「夏山シーズン」本格化まえの「足ならし」登山に! 標高1,900m超・歩行5時間「水の山」

笠取山山頂付近からの景色。富士山を眺めながら食べる山ご飯は格別の一言(撮影:伏見みう)

山梨県と埼玉県の境にある奥秩父の山「笠取山(かさとりやま・標高1,953m)」は、多摩川の源泉や多摩川・荒川・富士川の分水嶺(ぶんすいれい)もあり、「水の山」とも称されている。

山頂付近からは富士山や南アルプスの絶景が拝め、川のせせらぎを聞きながら5時間程度で往復できるほか、凍結や積雪の心配が少ないため、本格的な夏の登山シーズン前の足ならしにおすすめの山だ。

都心から登山口まで車で2時間40分。比較的アクセスがよいので、日帰り登山にオススメの笠取山登山のルートとその魅力を紹介しよう。

■作場平口駐車場から登山スタート

笠取山の玄関口は中央自動車道・勝沼ICから約60分の場所にある作場平口(さくばだいらぐち)駐車場。第一・第二駐車場合わせて約30台程度無料で停められるスペースがあり、第一駐車場にはバイオトイレが備えられている。携帯電話が圏外なのでオンラインの登山届を事前に提出し、地図アプリなどはオフラインで使えるようにしておこう。駐車場に着いたらトイレを済ませて、いざ出発。

作場平口駐車場からはしばらくカラマツの林の中を歩く。足元は柔らかい土で歩きやすく、勾配もなだらかなのでウォーミングアップにちょうどよい。

途中、沢を縫うように橋がいくつか架けられている。この沢は多摩川の源流であり、透き通った水とそのせせらぎを楽しみながら歩を進めよう。
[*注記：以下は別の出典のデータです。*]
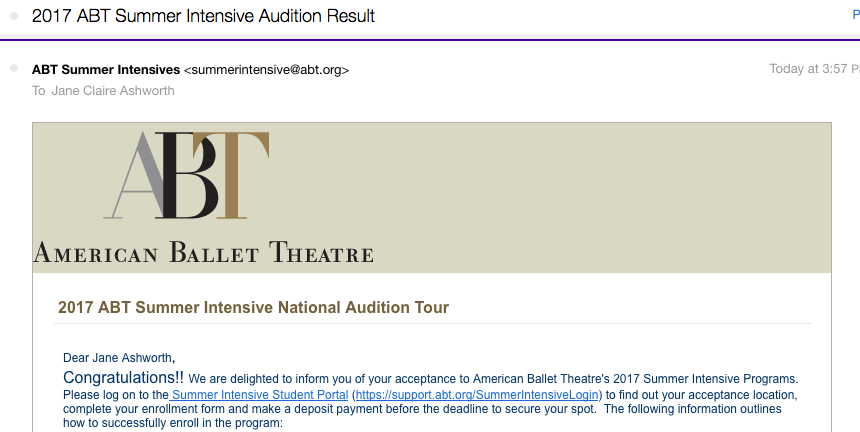Click the American Ballet Theatre wordmark
This screenshot has width=860, height=432.
(203, 252)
30分ほど歩くと、一休坂分岐(いっきゅうざかぶんき)にたどり着く。ここからはヤブ沢峠経由、もしくは一休坂を経由して笠取小屋を目指す。どちらのコースを選んでもいいが、ヤブ沢峠経由の方が勾配がなだらかでルートもわかりやすいので、筆者はヤブ沢峠経由を選択。

分岐からはしばらく勾配の緩い坂を登り、ヤブ沢峠からはよく整備された広い道を進む。一休坂分岐から1時間20分ほどで標高1,776m地点にある笠取小屋にたどり着く。小屋にはトイレやベンチが整備されているので、ここでしっかり休憩して最後の急登に備えよう。

笠取小屋で休憩したのち、開けた道を歩いて山頂へ。10分ほど歩くと笠取山名物の「心臓破りの急登」が見えてくる。山頂まで約40分、最後の急登だ。傾斜がきつく疲れるので、時おり立ち止まって休憩しながら進もう。足を滑らせないようにゆっくりとしっかり踏みしめながら、確実に自分のペースで登っていこう。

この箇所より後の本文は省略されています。